▶ **Data for analysis**

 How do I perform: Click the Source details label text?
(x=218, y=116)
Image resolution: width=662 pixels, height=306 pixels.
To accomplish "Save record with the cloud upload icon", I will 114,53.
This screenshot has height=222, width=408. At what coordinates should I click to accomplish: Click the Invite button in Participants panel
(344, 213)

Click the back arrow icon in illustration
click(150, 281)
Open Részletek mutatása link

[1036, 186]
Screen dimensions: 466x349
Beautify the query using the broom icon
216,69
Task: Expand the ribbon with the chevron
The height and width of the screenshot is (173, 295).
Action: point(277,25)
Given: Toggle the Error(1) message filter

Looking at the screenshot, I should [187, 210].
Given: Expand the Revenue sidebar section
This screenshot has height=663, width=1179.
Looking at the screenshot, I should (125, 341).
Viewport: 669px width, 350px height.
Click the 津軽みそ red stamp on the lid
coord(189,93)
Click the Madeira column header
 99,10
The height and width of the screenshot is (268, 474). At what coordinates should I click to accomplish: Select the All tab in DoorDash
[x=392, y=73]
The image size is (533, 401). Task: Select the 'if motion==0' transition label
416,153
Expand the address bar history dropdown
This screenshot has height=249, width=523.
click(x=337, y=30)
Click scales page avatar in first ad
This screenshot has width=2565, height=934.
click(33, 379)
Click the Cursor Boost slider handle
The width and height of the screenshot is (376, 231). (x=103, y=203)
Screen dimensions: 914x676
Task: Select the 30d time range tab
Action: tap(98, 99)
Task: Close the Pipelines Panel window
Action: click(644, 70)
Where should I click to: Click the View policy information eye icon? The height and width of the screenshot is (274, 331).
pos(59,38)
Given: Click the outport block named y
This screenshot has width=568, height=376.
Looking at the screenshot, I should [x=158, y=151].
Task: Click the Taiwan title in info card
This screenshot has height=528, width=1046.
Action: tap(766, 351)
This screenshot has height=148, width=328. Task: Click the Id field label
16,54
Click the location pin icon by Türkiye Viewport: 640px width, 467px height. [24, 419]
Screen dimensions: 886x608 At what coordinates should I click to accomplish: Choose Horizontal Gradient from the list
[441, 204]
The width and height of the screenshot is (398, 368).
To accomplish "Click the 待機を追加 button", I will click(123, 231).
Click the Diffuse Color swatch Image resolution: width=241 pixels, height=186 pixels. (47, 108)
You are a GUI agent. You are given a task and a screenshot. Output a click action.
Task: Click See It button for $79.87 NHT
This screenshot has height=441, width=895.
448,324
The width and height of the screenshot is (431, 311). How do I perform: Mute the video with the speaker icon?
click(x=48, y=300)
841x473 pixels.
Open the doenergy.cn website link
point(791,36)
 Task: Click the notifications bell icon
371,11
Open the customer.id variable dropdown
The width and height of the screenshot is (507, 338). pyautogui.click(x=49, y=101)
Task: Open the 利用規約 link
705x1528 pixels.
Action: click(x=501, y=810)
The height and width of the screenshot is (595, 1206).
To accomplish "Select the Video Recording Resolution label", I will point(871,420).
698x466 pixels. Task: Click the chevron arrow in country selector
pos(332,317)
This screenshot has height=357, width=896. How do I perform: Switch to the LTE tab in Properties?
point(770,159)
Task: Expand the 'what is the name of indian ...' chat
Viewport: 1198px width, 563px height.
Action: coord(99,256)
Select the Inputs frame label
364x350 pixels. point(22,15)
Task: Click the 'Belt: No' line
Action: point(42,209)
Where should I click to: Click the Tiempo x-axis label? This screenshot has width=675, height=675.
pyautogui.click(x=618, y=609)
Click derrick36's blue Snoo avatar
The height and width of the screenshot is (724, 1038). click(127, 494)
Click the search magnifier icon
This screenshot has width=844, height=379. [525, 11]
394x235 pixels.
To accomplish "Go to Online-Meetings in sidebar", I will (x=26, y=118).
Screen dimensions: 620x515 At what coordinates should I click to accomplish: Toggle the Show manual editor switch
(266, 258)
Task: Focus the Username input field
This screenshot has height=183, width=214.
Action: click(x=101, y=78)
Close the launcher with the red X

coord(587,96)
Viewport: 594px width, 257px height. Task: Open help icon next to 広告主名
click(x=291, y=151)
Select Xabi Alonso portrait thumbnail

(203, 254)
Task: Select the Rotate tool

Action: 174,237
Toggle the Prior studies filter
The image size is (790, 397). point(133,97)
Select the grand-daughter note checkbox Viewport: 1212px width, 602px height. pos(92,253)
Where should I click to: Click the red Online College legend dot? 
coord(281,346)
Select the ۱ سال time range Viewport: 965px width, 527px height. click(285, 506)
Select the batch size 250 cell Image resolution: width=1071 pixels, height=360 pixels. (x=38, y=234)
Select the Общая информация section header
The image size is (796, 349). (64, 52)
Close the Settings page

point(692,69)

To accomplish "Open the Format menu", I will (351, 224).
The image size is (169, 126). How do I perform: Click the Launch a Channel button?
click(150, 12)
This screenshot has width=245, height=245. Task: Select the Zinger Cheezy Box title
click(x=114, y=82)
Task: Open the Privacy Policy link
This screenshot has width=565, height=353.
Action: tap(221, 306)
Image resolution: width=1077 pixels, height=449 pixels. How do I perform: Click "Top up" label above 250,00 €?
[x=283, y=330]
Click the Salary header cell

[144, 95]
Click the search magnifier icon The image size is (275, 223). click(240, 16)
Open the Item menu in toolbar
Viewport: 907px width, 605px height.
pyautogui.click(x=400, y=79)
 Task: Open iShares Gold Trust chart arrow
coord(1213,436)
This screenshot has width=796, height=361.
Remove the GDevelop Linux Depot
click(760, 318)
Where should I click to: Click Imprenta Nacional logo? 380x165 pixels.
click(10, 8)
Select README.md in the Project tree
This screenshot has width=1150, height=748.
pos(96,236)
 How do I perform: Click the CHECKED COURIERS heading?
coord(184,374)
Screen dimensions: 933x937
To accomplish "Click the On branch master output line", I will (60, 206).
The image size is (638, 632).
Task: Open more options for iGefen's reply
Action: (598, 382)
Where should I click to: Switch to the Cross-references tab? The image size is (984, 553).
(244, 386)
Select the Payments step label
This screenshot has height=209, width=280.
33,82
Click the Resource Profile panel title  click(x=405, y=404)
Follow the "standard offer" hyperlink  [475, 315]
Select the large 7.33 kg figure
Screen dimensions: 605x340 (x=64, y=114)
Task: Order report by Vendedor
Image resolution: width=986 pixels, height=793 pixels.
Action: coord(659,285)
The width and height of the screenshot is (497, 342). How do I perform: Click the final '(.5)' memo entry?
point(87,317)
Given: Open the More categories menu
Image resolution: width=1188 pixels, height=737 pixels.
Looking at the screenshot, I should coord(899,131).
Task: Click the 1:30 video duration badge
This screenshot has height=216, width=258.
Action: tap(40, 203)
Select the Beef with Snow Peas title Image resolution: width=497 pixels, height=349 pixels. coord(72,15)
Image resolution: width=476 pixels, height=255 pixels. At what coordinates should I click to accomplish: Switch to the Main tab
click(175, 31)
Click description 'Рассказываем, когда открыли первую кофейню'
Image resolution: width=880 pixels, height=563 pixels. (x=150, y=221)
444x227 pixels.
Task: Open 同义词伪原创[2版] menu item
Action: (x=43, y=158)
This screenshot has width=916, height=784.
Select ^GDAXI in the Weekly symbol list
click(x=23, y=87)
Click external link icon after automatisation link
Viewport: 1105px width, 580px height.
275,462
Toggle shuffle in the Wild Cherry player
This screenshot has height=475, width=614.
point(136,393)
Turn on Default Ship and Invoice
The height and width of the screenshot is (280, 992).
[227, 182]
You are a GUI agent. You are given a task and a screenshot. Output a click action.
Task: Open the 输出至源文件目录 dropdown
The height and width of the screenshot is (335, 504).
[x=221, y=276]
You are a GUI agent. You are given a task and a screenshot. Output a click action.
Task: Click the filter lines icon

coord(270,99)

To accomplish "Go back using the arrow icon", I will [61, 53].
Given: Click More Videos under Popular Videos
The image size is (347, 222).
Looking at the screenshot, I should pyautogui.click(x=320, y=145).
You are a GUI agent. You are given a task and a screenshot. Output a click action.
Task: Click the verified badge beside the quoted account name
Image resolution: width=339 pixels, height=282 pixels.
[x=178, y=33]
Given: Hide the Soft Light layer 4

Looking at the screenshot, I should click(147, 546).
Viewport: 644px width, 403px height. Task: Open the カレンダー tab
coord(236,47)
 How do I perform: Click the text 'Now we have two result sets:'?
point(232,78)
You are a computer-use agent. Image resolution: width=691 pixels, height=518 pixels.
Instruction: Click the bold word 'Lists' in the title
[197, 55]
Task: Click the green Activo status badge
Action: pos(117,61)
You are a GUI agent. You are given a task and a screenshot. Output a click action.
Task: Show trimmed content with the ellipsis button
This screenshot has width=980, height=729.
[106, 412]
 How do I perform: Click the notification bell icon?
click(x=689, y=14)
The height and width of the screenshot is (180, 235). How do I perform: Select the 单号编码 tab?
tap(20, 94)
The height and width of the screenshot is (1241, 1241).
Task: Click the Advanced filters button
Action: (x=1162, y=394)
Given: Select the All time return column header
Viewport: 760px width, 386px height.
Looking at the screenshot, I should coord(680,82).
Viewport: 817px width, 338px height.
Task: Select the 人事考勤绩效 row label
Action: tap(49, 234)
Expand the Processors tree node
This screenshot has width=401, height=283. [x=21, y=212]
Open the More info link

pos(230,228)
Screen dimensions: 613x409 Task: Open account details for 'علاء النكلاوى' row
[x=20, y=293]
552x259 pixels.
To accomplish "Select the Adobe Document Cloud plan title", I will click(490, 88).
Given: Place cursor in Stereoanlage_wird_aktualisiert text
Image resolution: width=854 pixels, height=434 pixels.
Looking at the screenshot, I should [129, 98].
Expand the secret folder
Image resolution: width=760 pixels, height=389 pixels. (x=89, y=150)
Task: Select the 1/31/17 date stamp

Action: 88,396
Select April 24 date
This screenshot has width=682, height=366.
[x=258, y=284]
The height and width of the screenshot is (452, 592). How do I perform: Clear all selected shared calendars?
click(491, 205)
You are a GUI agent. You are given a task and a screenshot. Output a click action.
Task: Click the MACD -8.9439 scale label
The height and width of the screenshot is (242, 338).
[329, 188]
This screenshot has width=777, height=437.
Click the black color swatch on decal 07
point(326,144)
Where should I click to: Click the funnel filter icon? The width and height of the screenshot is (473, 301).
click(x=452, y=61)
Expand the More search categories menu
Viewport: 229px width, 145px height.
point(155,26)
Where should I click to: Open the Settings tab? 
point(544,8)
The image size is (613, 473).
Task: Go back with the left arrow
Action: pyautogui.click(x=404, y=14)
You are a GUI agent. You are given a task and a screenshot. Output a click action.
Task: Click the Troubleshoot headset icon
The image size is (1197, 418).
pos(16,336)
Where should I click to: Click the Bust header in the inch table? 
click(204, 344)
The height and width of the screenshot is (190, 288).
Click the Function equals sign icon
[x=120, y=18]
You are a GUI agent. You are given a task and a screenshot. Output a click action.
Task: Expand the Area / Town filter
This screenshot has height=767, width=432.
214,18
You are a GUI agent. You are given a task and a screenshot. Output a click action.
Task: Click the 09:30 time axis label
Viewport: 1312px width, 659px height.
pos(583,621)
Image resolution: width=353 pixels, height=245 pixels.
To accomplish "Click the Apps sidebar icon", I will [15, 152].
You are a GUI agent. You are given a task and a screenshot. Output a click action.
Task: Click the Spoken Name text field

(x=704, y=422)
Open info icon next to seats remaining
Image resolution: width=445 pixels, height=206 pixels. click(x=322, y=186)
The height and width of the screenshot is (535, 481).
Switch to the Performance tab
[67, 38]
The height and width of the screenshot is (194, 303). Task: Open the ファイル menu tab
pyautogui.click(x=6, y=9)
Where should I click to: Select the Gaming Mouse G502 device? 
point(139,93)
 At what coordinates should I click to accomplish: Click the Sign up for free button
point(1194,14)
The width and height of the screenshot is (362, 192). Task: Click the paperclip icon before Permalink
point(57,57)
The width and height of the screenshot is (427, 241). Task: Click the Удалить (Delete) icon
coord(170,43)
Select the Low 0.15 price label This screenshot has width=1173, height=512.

▶ **Exercise instructions**
Search the material for the string "categories" and show every line that has it.

▶ **Written response**
Given: Open the More categories menu
Expand the More search categories menu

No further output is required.